Au fond, ce qui sépare les démocrates de Zemmour, c’est que le second glorifie Foch, Pétain voire même Joffre quand, au nom de la France, ils ont envoyé à la mort un million quatre cent mille jeunes ou moins jeunes qui ne demandaient qu’à vivre. La même chose vaut pour ceux qui en face le furent par Hindenbourg. C’est le mérite de la démocratie d’avoir privé de leurs jouets des généraux formés pour tuer. Ce que la démocratie a progressivement refusé, la France s’en est largement accommodée. C’est la démocratie qui a rendu le monde plus humain.
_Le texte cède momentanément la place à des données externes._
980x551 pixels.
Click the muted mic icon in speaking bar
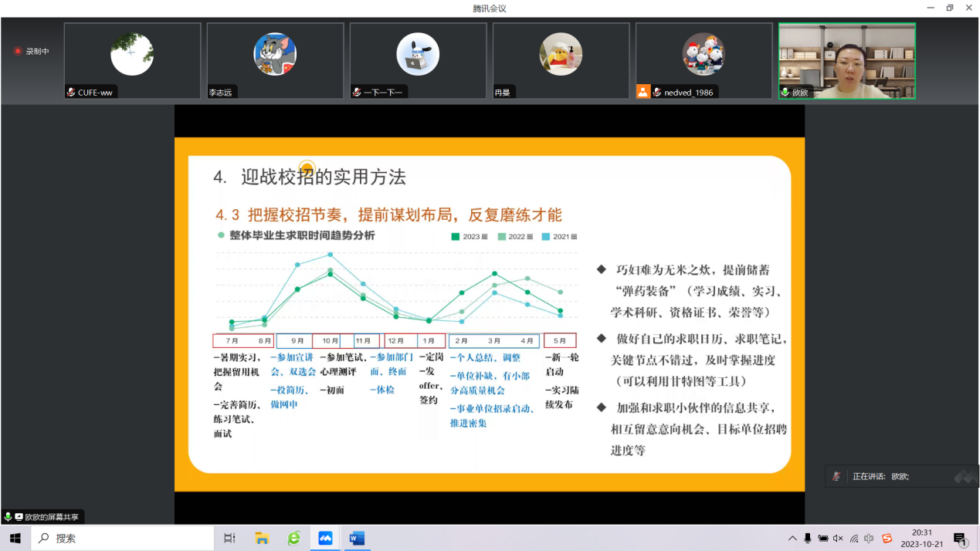pyautogui.click(x=836, y=476)
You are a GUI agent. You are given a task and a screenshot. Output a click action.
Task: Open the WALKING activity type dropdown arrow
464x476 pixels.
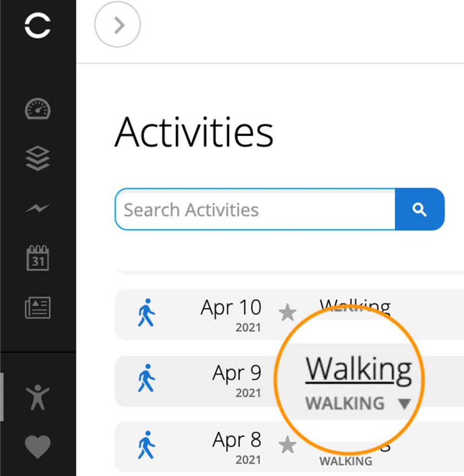pyautogui.click(x=404, y=404)
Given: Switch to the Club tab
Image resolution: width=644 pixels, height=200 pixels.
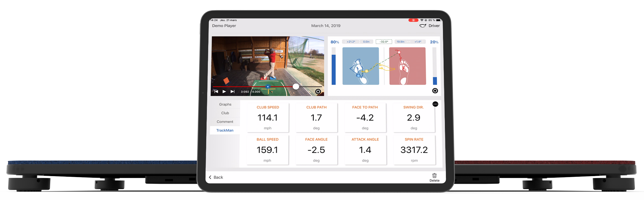Looking at the screenshot, I should pos(225,113).
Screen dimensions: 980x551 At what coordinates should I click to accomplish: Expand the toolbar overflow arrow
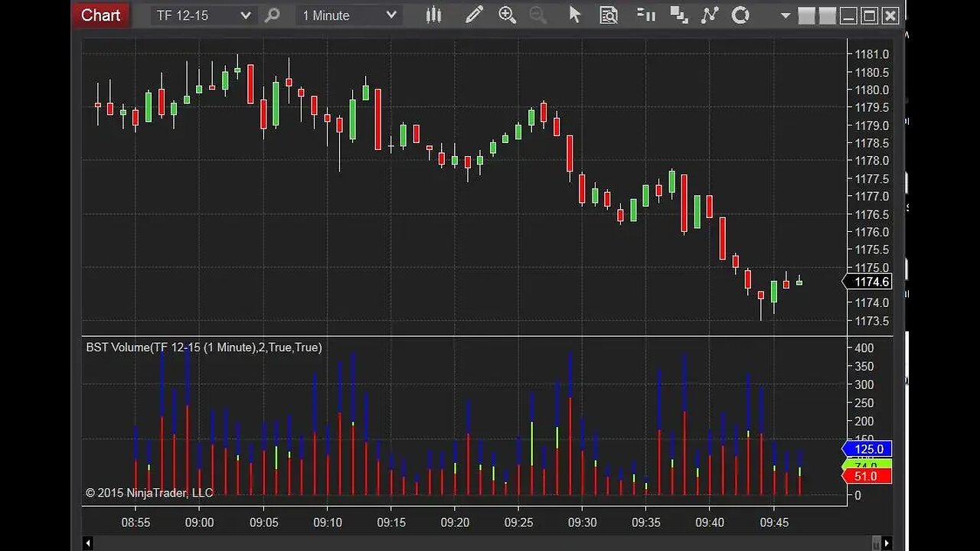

Pas la patrie, pour qui les hommes doivent le sacrifice !

L’histoire de l’Humanité montre que la démocratie n’est pas le régime le plus probable : elle nait à Athènes mais disparaitra un peu plus tard avec l’Empire romain et plus encore avec la féodalité dont le fondement est l’inégalité des statuts. Elle ré émerge au Royaume Uni mais péniblement puisqu’il faudra attendre Disraeli pour que le suffrage soit universel. En Allemagne, au Japon, il a fallu un cataclysme pour qu’elle s’impose.

Soyons clair : la démocratie n’est pas le mode de gouvernement naturel car la plupart des hommes aspirent à cultiver leur jardin sans s’embarrasser du pouvoir. Les tentatives d’autogestion ont toutes échoué et on doit se contenter de la démocratie représentative.

Devant cette réalité, certains, comme les chinois ou Poutine en viennent à considérer que c’est un luxe inutile et coûteux.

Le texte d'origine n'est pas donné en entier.